(Exercise goal): Within the entries that follow, report how many lines contain the word "drawing", giving the number by itself.

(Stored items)
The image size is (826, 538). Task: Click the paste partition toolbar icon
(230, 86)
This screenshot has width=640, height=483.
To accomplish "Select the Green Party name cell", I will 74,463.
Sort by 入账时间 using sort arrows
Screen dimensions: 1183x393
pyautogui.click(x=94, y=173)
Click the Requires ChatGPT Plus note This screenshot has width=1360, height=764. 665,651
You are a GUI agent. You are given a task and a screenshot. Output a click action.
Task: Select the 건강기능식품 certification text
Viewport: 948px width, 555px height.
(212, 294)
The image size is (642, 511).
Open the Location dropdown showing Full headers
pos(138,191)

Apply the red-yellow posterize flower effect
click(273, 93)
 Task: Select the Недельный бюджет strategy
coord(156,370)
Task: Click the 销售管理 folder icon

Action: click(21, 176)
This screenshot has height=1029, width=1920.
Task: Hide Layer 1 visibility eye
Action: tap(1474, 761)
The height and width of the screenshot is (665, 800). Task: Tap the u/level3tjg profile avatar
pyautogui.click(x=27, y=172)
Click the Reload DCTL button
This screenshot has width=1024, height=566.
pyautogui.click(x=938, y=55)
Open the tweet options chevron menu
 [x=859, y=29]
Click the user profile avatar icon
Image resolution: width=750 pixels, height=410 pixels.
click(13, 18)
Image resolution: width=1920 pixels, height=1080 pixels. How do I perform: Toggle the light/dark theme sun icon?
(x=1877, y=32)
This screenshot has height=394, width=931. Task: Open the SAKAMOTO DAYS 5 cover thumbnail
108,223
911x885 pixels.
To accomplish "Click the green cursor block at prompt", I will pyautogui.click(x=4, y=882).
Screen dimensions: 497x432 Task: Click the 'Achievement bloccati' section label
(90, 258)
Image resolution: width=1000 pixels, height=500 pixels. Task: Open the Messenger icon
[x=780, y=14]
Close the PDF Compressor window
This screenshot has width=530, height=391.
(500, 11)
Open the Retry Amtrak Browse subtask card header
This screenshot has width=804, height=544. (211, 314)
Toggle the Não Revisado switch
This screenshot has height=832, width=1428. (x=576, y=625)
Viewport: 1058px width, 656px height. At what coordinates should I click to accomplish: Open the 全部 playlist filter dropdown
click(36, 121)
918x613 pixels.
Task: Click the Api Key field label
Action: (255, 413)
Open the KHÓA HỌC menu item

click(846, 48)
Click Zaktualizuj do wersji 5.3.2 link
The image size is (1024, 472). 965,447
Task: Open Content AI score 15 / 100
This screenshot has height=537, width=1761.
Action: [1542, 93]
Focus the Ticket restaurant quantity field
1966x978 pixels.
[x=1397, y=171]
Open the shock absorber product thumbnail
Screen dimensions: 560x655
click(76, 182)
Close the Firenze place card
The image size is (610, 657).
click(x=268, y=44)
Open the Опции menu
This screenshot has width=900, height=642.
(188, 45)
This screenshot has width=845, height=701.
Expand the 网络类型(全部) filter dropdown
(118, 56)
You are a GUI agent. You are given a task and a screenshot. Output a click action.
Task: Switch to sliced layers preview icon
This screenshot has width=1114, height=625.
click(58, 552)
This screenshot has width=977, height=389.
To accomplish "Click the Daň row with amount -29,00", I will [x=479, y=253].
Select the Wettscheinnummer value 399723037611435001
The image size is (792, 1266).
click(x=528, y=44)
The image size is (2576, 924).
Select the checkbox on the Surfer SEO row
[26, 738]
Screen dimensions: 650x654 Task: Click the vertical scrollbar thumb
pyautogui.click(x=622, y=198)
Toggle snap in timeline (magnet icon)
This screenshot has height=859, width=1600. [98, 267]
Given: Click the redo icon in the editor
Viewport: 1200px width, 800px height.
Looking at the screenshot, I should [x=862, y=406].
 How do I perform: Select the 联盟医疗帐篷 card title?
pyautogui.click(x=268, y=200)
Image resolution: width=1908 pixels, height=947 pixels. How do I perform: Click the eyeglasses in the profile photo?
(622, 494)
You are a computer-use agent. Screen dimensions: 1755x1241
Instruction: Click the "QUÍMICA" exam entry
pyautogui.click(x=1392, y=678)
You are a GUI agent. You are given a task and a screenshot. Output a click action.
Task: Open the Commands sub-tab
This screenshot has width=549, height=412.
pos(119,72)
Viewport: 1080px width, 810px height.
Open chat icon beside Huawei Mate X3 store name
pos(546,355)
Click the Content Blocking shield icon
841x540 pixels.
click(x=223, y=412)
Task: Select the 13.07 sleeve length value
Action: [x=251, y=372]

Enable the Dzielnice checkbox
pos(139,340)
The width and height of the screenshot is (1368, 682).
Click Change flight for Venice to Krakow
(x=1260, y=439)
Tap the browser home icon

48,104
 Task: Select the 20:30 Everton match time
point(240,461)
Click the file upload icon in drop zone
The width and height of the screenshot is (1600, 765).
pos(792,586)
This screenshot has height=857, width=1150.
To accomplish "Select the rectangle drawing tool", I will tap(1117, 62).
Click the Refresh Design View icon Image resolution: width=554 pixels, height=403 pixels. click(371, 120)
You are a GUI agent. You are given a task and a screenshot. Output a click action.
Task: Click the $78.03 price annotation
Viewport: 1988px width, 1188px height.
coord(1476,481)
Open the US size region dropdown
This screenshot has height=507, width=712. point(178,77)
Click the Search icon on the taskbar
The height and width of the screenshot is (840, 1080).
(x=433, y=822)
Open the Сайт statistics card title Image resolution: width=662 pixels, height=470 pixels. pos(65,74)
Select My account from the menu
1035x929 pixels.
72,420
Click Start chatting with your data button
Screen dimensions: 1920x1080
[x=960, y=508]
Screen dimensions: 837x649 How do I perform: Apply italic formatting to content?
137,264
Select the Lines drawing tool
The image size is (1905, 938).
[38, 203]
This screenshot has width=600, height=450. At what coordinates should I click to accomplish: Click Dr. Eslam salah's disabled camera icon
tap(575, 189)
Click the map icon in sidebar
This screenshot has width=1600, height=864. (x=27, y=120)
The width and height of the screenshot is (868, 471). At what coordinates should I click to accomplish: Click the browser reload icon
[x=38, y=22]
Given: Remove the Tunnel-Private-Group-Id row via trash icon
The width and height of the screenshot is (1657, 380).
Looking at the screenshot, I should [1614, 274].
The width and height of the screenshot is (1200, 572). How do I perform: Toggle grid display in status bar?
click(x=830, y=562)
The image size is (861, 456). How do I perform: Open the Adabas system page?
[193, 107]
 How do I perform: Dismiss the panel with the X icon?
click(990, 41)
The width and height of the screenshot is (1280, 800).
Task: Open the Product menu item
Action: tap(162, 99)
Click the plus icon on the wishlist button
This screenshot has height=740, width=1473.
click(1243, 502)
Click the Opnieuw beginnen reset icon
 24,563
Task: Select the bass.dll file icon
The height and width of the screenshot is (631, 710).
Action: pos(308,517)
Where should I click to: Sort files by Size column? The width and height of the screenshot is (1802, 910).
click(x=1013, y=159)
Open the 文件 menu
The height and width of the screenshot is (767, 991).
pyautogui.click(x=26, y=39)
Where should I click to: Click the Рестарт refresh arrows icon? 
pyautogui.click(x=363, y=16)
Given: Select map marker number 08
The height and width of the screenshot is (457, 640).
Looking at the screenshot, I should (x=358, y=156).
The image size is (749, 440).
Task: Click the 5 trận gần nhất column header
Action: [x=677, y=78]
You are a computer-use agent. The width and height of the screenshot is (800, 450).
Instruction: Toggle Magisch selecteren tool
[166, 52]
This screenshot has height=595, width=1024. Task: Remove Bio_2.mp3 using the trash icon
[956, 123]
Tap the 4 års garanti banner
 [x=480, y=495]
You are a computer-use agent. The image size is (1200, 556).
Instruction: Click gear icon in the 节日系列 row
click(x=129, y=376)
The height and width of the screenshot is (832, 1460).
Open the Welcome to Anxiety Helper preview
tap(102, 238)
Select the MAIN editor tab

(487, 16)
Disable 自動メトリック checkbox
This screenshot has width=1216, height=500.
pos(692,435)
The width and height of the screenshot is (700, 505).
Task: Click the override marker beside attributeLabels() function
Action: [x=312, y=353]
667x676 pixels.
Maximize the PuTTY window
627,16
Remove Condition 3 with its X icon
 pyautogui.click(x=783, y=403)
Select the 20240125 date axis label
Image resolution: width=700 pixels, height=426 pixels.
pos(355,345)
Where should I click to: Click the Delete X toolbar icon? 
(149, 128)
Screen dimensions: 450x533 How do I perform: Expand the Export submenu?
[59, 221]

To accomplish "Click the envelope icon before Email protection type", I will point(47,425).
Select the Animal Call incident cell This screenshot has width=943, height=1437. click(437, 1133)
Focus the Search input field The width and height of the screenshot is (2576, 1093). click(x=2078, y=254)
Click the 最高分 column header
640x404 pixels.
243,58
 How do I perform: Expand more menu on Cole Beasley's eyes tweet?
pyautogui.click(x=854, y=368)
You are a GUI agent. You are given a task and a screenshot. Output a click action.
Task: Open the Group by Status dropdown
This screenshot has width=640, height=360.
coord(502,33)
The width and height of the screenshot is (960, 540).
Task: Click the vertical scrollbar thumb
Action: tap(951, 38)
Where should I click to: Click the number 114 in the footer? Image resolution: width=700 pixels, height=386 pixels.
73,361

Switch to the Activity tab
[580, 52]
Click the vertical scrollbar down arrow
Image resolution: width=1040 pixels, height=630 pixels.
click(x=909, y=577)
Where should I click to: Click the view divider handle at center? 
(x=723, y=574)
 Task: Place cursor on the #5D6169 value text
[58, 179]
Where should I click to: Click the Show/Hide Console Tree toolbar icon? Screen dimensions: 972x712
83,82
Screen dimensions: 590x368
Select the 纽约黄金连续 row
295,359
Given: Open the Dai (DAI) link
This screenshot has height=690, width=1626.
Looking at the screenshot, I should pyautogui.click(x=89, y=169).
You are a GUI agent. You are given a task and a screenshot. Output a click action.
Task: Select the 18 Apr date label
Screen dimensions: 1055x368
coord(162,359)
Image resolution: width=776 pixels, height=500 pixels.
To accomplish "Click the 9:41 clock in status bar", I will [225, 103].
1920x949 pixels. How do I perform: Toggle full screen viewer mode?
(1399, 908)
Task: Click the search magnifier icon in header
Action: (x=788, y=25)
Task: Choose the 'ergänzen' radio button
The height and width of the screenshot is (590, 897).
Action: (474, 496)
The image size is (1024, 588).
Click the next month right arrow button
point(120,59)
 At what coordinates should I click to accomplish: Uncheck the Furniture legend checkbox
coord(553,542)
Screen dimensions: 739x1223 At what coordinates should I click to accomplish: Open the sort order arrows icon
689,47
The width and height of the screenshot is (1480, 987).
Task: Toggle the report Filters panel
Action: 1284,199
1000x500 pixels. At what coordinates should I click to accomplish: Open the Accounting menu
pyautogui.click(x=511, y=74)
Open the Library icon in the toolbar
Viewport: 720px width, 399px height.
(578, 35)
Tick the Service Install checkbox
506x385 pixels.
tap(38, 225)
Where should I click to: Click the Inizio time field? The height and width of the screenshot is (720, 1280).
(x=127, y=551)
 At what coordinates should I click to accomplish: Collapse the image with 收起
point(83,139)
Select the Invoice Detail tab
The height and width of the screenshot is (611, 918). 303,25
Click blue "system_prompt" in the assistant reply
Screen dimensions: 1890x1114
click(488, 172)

(Answer to this task): 2